• 読解用の抜粋:
——

「マネードクター」や「保険市場」を照準に金融庁が生命保険業界の便宜供与を実態調査
中堅生保のある幹部は「広告取引はSBI生命保険、ライフネット生命保険、アフラック生命保険、チューリッヒ生命保険、はなさく生命保険、なないろ生命保険あたりが多いと聞いている」と指摘。 さらに「過去に、保険市場への広告出稿を断ったら(アドバンスクリエイトでの)新規契約があからさまに減ったことがある。保有する医療保険の出再(再保険に出すこと)を断ったときも同様だった」と声を潜める。 ほかの販売ルートでは新規契約に大きな増減がなかっただけに、広告などの取引を断った影響と考えざるをえないという。広告や再保険の取引の有無が、比較推奨販売に影響を及ぼしている部分が少なからずあるということだろう。
FPパートナーへの便宜供与問題が取り沙汰された7月以降、金融庁が生保の動きに目を光らせる中で、一部の生保は取引の見直しに着手。東京海上日動あんしん生命保険とSOMPOひまわり生命保険の2社は、アドバンスクリエイトとの広告取引を見合わせる方針を決め、8月以降、その旨を同社に申し入れている。 また、広告出稿を営業部門で決裁していた生保では、広告出稿が宣伝効果だけでなく自社商品の優先的な取り扱いという営業上の効果も狙った事実上の便宜供与であると、金融庁に判定されるリスクが高まったと見て、営業部門から広告部門へ決裁権限を場当たり的に移す動きも足元で出てきた。

——

• 入力データ:
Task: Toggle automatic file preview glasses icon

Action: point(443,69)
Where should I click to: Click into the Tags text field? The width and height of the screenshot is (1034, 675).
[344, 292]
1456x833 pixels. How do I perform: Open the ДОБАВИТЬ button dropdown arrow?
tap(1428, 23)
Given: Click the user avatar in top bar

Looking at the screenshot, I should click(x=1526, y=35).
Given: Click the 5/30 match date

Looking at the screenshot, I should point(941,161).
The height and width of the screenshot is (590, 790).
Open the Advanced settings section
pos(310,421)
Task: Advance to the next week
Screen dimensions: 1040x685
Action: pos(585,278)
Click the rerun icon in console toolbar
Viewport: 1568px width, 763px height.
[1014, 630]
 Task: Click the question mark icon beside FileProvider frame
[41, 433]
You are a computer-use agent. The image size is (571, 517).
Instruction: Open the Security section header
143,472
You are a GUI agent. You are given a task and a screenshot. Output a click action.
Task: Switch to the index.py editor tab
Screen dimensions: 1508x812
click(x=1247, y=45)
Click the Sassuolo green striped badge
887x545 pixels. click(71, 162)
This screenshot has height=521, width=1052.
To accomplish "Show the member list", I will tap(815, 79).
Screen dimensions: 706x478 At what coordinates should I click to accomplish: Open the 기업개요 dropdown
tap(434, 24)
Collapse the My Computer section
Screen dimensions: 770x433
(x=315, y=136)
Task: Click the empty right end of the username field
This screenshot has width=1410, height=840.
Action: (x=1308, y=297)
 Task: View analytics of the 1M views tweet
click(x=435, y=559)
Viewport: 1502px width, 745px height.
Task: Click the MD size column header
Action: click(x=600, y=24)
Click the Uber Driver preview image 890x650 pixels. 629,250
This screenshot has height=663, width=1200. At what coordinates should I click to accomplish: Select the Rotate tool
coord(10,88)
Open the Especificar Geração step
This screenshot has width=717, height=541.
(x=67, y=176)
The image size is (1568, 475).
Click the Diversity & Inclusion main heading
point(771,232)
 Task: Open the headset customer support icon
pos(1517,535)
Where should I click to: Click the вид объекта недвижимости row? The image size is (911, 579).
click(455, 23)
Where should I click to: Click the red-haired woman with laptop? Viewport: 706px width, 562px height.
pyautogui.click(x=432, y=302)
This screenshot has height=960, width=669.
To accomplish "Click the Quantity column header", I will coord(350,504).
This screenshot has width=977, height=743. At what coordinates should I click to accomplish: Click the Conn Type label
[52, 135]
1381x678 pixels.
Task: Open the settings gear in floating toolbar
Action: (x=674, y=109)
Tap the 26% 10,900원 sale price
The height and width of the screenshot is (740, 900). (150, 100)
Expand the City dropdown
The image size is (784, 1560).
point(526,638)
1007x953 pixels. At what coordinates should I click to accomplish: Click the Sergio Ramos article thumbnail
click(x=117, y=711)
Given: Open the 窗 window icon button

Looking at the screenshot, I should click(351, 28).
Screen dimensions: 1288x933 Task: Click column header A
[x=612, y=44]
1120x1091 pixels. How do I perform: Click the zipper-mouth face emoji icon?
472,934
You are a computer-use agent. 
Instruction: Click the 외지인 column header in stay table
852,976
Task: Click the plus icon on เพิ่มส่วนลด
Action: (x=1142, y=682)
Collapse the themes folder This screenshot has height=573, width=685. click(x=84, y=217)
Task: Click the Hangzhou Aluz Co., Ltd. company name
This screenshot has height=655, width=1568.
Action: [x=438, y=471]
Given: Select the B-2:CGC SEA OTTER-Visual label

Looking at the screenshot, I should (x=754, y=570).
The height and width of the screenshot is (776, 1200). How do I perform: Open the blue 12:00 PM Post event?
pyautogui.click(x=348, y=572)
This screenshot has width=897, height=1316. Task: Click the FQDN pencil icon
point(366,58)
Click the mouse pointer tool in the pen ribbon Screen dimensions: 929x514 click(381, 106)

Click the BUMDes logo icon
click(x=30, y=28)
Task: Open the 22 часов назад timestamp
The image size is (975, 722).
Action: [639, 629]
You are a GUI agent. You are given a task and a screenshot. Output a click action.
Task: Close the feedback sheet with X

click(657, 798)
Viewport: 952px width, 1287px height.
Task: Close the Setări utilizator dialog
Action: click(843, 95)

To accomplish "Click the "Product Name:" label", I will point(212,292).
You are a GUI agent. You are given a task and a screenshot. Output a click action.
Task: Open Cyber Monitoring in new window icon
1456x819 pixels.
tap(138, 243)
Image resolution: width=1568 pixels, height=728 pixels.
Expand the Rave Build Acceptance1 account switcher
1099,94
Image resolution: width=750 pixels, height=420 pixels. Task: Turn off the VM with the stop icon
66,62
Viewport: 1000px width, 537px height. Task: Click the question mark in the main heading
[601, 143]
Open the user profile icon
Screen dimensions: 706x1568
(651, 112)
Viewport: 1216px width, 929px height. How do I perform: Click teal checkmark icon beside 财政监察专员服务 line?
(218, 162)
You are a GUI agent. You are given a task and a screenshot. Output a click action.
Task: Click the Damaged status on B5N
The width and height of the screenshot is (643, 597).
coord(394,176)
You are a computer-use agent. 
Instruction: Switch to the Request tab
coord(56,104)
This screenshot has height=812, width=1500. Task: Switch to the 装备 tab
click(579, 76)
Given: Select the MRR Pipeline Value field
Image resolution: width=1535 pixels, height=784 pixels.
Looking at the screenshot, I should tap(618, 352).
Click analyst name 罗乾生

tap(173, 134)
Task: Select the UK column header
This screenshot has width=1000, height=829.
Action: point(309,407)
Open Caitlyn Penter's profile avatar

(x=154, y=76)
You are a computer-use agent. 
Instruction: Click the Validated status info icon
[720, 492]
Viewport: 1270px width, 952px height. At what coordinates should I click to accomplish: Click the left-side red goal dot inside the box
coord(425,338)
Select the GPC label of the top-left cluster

——

• 必要な作業:
A – 生保の便宜供与に関する記事によると、アドバンスクリエイトとの広告取引を見合わせる方針を決めた2社はどこか。
B – 生保の便宜供与に関する記事の続きを、最後の文の後から書いてください。

• 課題の解答:
A – 東京海上日動あんしん生命保険とSOMPOひまわり生命保険の2社。

B –
金融庁は現在、アドバンスクリエイトと生保の広告取引などの状況について、生保各社へ個別にヒアリング調査を始めている。そこに便宜供与に関する調査票も追加したことで、取引の見直しに動く生保は今後増えそうな気配だ。 アドバンスクリエイトの広告事業(メディア事業、メディアレップ事業)と再保険事業の売り上げは、2023年9月期で合計約46億円。全社売上高の45%を占める。生保による取引見直しの動きが広がった場合は、2025年9月期以降の業績に大きな影を落とすことになる。